Harbaugh has repeatedly said Davis remains an integral part of the game plan each week, touting the tight end’s pass protection and blocking downfield. He insists Davis draws double coverages on almost every play, freeing up others to make plays.
“They’re wary of getting beat by Vernon Davis,” Harbaugh said. “I think that’s the biggest, greatest share.”
Davis’ teammates have been the biggest beneficiaries.
Michael Crabtree had a career-best 1,105 yards receiving, including a single-game high 172 yards on eight receptions in the win over Arizona. Crabtree is San Francisco’s first wide receiver to eclipse 1,000 yards in a season since Terrell Owens in 2003.
Tight end Delanie Walker also had a career-high 344 yards receiving to go with three touchdowns on 21 catches. He is quick to heap praise on what Davis does each game, no matter how many passes his teammate catches.
After breaking his jaw in two places at Seattle on Dec. 24, 2011, Walker remembers watching from the sideline as Davis caught seven passes for 180 yards and two touchdowns in the win over the Saints last January, including the final one on a play called “Vernon Post” that allowed a recovered Walker to return for the NFC title game.
“Vernon makes crucial-moment catches like that,” Walker said. “When I saw that catch, I was down there on the field running on the field and yelling. I was probably more excited than he was, because now I had a chance to play in the playoffs. I looked at it and I thanked him, ‘Thank you, bro.
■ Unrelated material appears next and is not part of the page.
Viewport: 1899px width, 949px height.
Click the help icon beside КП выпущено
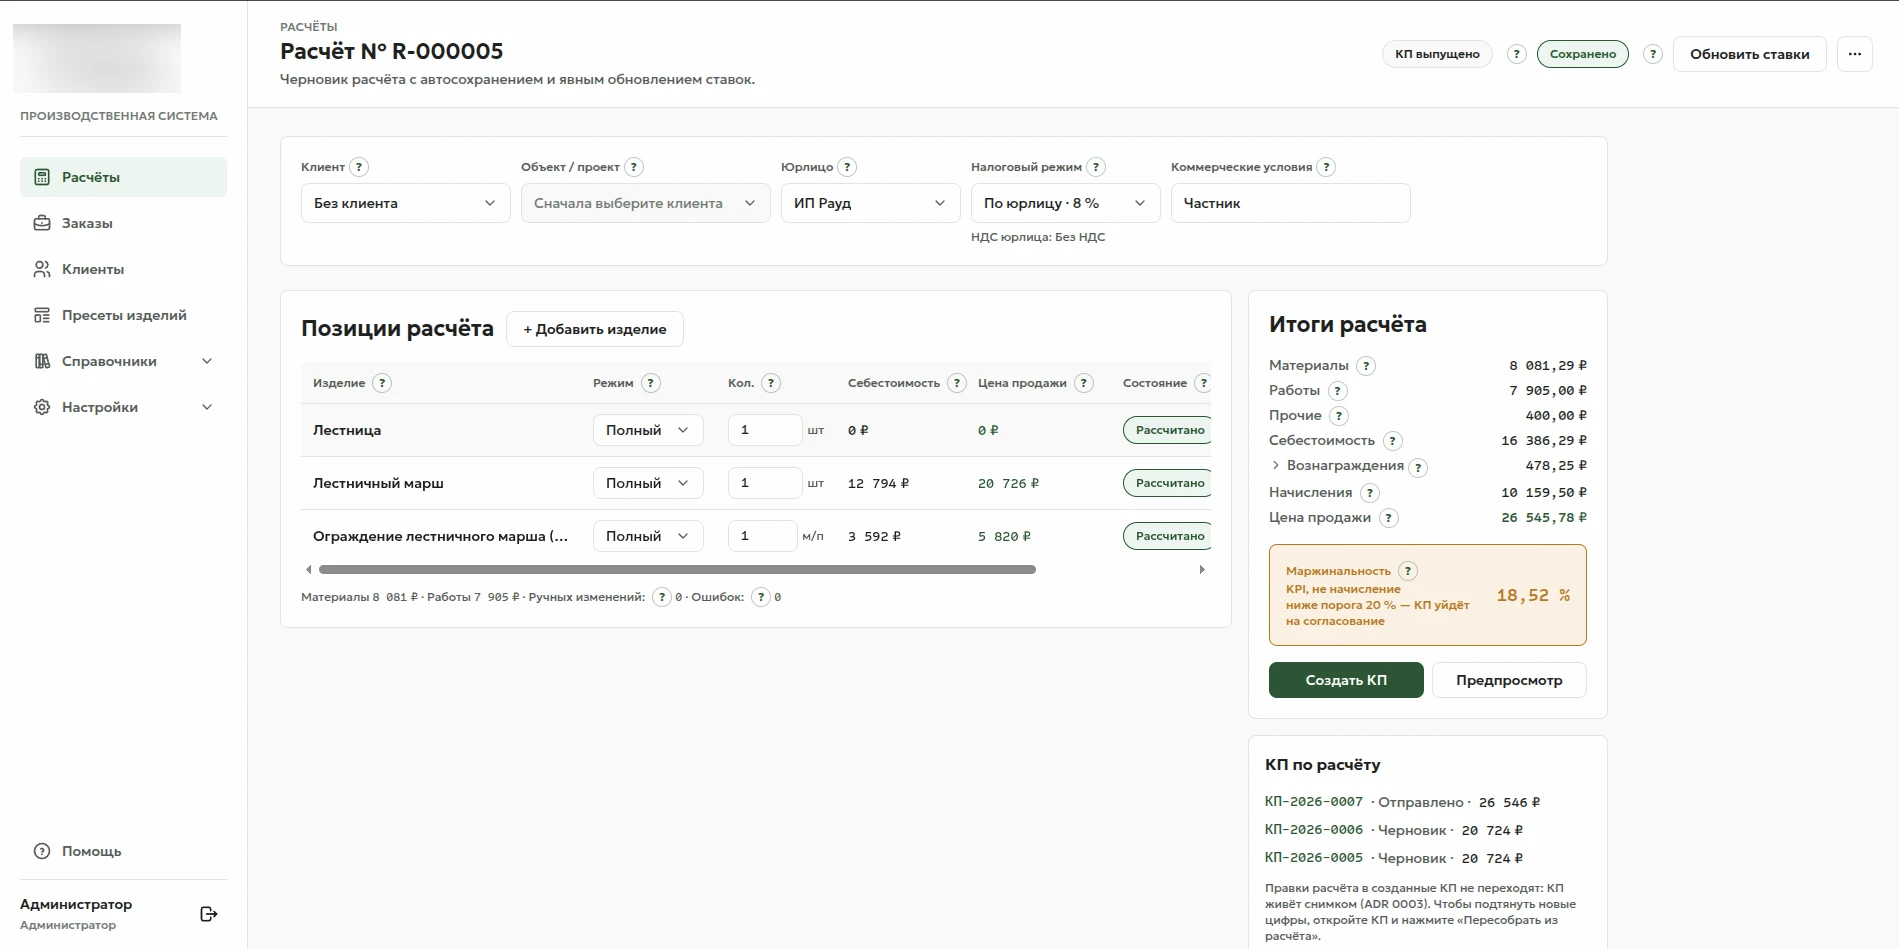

Now I can come back.’”
Davis added 112 yards receiving and two TDs in San Francisco’s 20-17 overtime loss to the Giants a week later, when Crabtree’s one catch for 3 yards accounted for all of the production from 49ers wide receivers. But Davis also had a pair of 15-yard personal foul penalties in the game, one for jumping up onto a podium during a TD celebration and another for pushing New York players in a post-play scrum.
That’s still far from the volatile manner Davis displayed so often in his first few years after the 49ers drafted him sixth overall out of Maryland in 2006.
Davis learned from his biggest blunder back in 2008, when former coach Mike Singletary sent the young, emotional tight end to the locker room early during a game against Seattle. Davis then became the focus of Singletary’s infamous “I want winners!” rant following the 34-13 home loss.
Davis admits he “didn’t know how to handle things” those days. He said he was trying to mimic players such as Owens, a comparable talent in athleticism at their respective positions, instead of creating his own path to 49ers stardom.
About the only selfish hiccup Davis has had this season was of a playful nature. In San Francisco’s 30-22 win at Green Bay in Week 1, he failed in trying to dunk over the crossbar after a touchdown. Teammates teased him afterward — so he shot the ball over the crossbar the next week against Detroit.
Now Davis only hopes for another chance to celebrate in the end zone in these playoffs.
“I’ll just wait for my opportunities. I’m sure they will come,” he said. “I said the same thing last year, even though I didn’t get the ball as much as I wanted last year, I said my opportunities will come. And maybe I’ll get them this week. But you never know. If we can continue to get Crabtree involved and he can help us the way he did last week, then I’m all for it.”